The declassified document from 1993 also contained a “secret” material describing exchanges between Miyazawa and Hisashi Owada, the highest ranking official of the Foreign Ministry, on March 12, ahead of the scheduled April 16 summit.

At their meeting at the prime minister’s office, Owada shared his assessment that the Clinton administration would have no choice but to take a hard line against other countries as it was pushing programs that would inflict a heavy burden on Americans to rebuild the U.S. economy and society.

In reply, Miyazawa said that he would have to deal with the administration of a “new breed of humans,” different from the preceding administration, according to the record.

Owada described the Bush administration as “very soft-hearted,” while characterizing the Clinton administration as “pragmatic.”

The diplomat added that the Clinton administration was not necessarily anti-Japan, but would not hesitate to assert its demands in negotiations.

Miyazawa conceded that he should be fully aware that Clinton had a different mindset and perspective about Japan-U.S. relations, given that he was born in the postwar years.

The expansion of domestic demand through increased government funds was what Miyazawa sought to do as part of the “cooperation” with Washington as Clinton hurried to produce tangible results on the economic front.

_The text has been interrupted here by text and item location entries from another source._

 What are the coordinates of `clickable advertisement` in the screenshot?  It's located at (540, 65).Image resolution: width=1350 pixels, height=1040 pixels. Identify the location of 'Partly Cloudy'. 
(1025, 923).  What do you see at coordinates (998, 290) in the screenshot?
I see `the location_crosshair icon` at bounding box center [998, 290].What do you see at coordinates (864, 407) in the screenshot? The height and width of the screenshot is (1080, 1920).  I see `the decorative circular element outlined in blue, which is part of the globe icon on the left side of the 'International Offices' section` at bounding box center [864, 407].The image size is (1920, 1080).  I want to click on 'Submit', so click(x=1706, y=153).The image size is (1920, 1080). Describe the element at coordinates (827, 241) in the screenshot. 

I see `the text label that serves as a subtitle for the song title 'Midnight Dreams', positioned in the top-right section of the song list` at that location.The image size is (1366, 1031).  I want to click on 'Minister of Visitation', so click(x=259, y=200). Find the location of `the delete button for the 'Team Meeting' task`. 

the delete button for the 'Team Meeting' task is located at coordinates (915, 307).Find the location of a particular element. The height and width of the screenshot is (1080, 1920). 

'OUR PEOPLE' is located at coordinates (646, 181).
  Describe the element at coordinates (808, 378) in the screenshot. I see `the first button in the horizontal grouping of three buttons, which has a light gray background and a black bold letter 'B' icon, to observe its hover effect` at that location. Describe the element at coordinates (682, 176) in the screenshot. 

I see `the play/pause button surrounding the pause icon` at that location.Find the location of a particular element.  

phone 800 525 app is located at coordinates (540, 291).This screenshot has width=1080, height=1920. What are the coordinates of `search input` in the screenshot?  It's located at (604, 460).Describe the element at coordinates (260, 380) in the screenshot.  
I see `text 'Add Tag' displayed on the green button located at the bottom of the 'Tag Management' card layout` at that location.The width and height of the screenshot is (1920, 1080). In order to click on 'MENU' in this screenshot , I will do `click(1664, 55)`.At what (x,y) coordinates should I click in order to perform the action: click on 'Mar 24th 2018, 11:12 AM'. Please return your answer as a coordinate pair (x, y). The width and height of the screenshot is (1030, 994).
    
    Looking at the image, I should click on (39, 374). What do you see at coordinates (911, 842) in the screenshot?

At an April 1, 1993, news conference, the prime minister pledged to set aside funds of an “unprecedented scale” for the fiscal 1993 supplementary budget to stimulate domestic demand.

But the step apparently was insufficient to narrow the differences between the two sides.

On April 8, Kuriyama and Koichiro Matsuura, senior deputy minister for foreign affairs, held talks in Washington with Robert Rubin, assistant to the president for economic policy.

Rubin warned that the trade friction issue would explode unless the Japanese market opened wider to U.S. exports. 

He also said that Clinton could take action since he was being increasingly frustrated by the trade issue.

According to a memorandum classified as “secret for indefinite periods,” Miyazawa complained when Matsuura reported to him on April 12 on the details of the meeting with Rubin.

“Since all the people around me advised me to go to Washington, I am going, but I am not very enthusiastic about it,” Miyazawa said. “The entire purpose of my trip will be to hear all the U.S. complaints it has to make. I still believe that there are no specific measures to resolve bilateral economic issues.”

Miyazawa resigned as prime minster in August 1993 to take responsibility for a crushing defeat that his Liberal Democratic Party suffered in the Lower House election the previous month.